- **DIRECTIONS FOR THIS TASK**: What is needed is an exact copy of every record below.

───── RECORDS FOR THIS TASK ─────

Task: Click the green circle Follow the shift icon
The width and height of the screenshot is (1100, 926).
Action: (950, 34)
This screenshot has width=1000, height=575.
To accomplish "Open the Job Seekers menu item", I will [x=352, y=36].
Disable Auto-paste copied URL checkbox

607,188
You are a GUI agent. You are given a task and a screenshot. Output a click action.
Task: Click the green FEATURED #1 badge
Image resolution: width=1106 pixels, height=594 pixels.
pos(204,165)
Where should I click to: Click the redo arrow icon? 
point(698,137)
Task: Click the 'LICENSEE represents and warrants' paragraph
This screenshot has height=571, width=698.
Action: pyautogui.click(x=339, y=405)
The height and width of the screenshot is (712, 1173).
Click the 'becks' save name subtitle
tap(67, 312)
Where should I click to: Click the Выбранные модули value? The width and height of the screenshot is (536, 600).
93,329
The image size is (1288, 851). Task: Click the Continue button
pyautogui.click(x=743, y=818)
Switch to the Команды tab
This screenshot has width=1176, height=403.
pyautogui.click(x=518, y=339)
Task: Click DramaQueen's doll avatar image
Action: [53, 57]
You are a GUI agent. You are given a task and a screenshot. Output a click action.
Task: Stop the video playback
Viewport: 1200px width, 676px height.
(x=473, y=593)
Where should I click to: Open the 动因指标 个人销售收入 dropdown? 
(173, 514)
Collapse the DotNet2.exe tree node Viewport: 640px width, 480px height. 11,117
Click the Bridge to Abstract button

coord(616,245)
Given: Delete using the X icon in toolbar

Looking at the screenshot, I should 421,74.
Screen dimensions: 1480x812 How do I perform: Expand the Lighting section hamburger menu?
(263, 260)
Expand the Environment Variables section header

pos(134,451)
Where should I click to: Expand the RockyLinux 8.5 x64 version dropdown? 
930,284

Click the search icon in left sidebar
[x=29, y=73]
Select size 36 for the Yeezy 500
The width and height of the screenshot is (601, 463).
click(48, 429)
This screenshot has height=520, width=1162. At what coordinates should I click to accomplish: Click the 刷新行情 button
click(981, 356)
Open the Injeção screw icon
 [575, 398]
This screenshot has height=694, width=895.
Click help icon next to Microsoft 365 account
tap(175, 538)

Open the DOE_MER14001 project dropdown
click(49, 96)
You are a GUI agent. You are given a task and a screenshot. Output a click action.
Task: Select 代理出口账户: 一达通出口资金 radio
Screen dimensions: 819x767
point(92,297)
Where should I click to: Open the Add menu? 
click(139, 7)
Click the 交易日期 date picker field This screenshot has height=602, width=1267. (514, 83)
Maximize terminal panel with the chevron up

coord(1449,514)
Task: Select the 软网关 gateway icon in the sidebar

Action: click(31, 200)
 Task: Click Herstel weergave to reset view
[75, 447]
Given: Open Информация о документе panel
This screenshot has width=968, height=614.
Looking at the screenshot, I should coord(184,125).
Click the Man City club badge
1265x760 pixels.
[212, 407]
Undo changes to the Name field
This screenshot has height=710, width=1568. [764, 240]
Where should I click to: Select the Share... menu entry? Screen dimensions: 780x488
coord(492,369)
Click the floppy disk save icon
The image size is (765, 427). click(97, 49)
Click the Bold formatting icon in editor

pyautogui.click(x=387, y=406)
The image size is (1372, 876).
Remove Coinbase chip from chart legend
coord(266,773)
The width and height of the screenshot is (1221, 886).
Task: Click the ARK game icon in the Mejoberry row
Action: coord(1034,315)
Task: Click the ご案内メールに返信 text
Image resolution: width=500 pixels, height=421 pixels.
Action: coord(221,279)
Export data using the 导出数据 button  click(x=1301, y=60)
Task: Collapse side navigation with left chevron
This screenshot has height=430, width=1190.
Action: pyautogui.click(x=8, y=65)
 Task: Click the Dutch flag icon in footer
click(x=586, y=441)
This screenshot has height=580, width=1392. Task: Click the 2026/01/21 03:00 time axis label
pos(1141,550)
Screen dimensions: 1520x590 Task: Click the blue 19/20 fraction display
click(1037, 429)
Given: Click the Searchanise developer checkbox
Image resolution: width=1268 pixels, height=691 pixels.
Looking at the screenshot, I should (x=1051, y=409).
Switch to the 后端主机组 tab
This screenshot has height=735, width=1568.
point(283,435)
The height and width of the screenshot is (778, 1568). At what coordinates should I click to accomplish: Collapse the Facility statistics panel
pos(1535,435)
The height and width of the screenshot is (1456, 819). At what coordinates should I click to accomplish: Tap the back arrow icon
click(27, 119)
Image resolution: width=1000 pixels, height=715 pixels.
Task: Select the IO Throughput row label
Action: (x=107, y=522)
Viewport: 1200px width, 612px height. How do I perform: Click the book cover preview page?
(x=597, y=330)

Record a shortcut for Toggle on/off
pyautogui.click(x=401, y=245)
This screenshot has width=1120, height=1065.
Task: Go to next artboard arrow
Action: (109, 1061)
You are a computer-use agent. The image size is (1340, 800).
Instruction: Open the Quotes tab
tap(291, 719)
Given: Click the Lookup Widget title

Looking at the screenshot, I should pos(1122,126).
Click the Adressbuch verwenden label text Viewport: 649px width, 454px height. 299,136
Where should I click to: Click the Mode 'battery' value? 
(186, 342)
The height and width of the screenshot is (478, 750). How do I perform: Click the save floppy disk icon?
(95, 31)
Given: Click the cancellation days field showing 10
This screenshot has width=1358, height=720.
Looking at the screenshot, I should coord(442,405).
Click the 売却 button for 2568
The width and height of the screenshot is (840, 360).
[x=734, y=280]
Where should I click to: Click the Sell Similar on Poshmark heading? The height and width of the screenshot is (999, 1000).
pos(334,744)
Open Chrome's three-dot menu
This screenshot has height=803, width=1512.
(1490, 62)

─────

- **TASK ANSWER**:
Task: Click the green circle Follow the shift icon
The width and height of the screenshot is (1100, 926).
Action: (950, 34)
This screenshot has width=1000, height=575.
To accomplish "Open the Job Seekers menu item", I will [x=352, y=36].
Disable Auto-paste copied URL checkbox

607,188
You are a GUI agent. You are given a task and a screenshot. Output a click action.
Task: Click the green FEATURED #1 badge
Image resolution: width=1106 pixels, height=594 pixels.
pos(204,165)
Where should I click to: Click the redo arrow icon? 
point(698,137)
Task: Click the 'LICENSEE represents and warrants' paragraph
This screenshot has height=571, width=698.
Action: pyautogui.click(x=339, y=405)
The height and width of the screenshot is (712, 1173).
Click the 'becks' save name subtitle
tap(67, 312)
Where should I click to: Click the Выбранные модули value? The width and height of the screenshot is (536, 600).
93,329
The image size is (1288, 851). Task: Click the Continue button
pyautogui.click(x=743, y=818)
Switch to the Команды tab
This screenshot has width=1176, height=403.
pyautogui.click(x=518, y=339)
Task: Click DramaQueen's doll avatar image
Action: [53, 57]
You are a GUI agent. You are given a task and a screenshot. Output a click action.
Task: Stop the video playback
Viewport: 1200px width, 676px height.
(x=473, y=593)
Where should I click to: Open the 动因指标 个人销售收入 dropdown? 
(173, 514)
Collapse the DotNet2.exe tree node Viewport: 640px width, 480px height. 11,117
Click the Bridge to Abstract button

coord(616,245)
Given: Delete using the X icon in toolbar

Looking at the screenshot, I should 421,74.
Screen dimensions: 1480x812 How do I perform: Expand the Lighting section hamburger menu?
(263, 260)
Expand the Environment Variables section header

pos(134,451)
Where should I click to: Expand the RockyLinux 8.5 x64 version dropdown? 
930,284

Click the search icon in left sidebar
[x=29, y=73]
Select size 36 for the Yeezy 500
The width and height of the screenshot is (601, 463).
click(48, 429)
This screenshot has height=520, width=1162. At what coordinates should I click to accomplish: Click the 刷新行情 button
click(981, 356)
Open the Injeção screw icon
 [575, 398]
This screenshot has height=694, width=895.
Click help icon next to Microsoft 365 account
tap(175, 538)

Open the DOE_MER14001 project dropdown
click(49, 96)
You are a GUI agent. You are given a task and a screenshot. Output a click action.
Task: Select 代理出口账户: 一达通出口资金 radio
Screen dimensions: 819x767
point(92,297)
Where should I click to: Open the Add menu? 
click(139, 7)
Click the 交易日期 date picker field This screenshot has height=602, width=1267. (514, 83)
Maximize terminal panel with the chevron up

coord(1449,514)
Task: Select the 软网关 gateway icon in the sidebar

Action: click(31, 200)
 Task: Click Herstel weergave to reset view
[75, 447]
Given: Open Информация о документе panel
This screenshot has width=968, height=614.
Looking at the screenshot, I should coord(184,125).
Click the Man City club badge
1265x760 pixels.
[212, 407]
Undo changes to the Name field
This screenshot has height=710, width=1568. [764, 240]
Where should I click to: Select the Share... menu entry? Screen dimensions: 780x488
coord(492,369)
Click the floppy disk save icon
The image size is (765, 427). click(97, 49)
Click the Bold formatting icon in editor

pyautogui.click(x=387, y=406)
The image size is (1372, 876).
Remove Coinbase chip from chart legend
coord(266,773)
The width and height of the screenshot is (1221, 886).
Task: Click the ARK game icon in the Mejoberry row
Action: coord(1034,315)
Task: Click the ご案内メールに返信 text
Image resolution: width=500 pixels, height=421 pixels.
Action: coord(221,279)
Export data using the 导出数据 button  click(x=1301, y=60)
Task: Collapse side navigation with left chevron
This screenshot has height=430, width=1190.
Action: pyautogui.click(x=8, y=65)
 Task: Click the Dutch flag icon in footer
click(x=586, y=441)
This screenshot has height=580, width=1392. Task: Click the 2026/01/21 03:00 time axis label
pos(1141,550)
Screen dimensions: 1520x590 Task: Click the blue 19/20 fraction display
click(1037, 429)
Given: Click the Searchanise developer checkbox
Image resolution: width=1268 pixels, height=691 pixels.
Looking at the screenshot, I should (x=1051, y=409).
Switch to the 后端主机组 tab
This screenshot has height=735, width=1568.
point(283,435)
The height and width of the screenshot is (778, 1568). At what coordinates should I click to accomplish: Collapse the Facility statistics panel
pos(1535,435)
The height and width of the screenshot is (1456, 819). At what coordinates should I click to accomplish: Tap the back arrow icon
click(27, 119)
Image resolution: width=1000 pixels, height=715 pixels.
Task: Select the IO Throughput row label
Action: (x=107, y=522)
Viewport: 1200px width, 612px height. How do I perform: Click the book cover preview page?
(x=597, y=330)

Record a shortcut for Toggle on/off
pyautogui.click(x=401, y=245)
This screenshot has width=1120, height=1065.
Task: Go to next artboard arrow
Action: (109, 1061)
You are a computer-use agent. The image size is (1340, 800).
Instruction: Open the Quotes tab
tap(291, 719)
Given: Click the Lookup Widget title

Looking at the screenshot, I should pos(1122,126).
Click the Adressbuch verwenden label text Viewport: 649px width, 454px height. 299,136
Where should I click to: Click the Mode 'battery' value? 
(186, 342)
The height and width of the screenshot is (478, 750). How do I perform: Click the save floppy disk icon?
(95, 31)
Given: Click the cancellation days field showing 10
This screenshot has width=1358, height=720.
Looking at the screenshot, I should coord(442,405).
Click the 売却 button for 2568
The width and height of the screenshot is (840, 360).
[x=734, y=280]
Where should I click to: Click the Sell Similar on Poshmark heading? The height and width of the screenshot is (999, 1000).
pos(334,744)
Open Chrome's three-dot menu
This screenshot has height=803, width=1512.
(1490, 62)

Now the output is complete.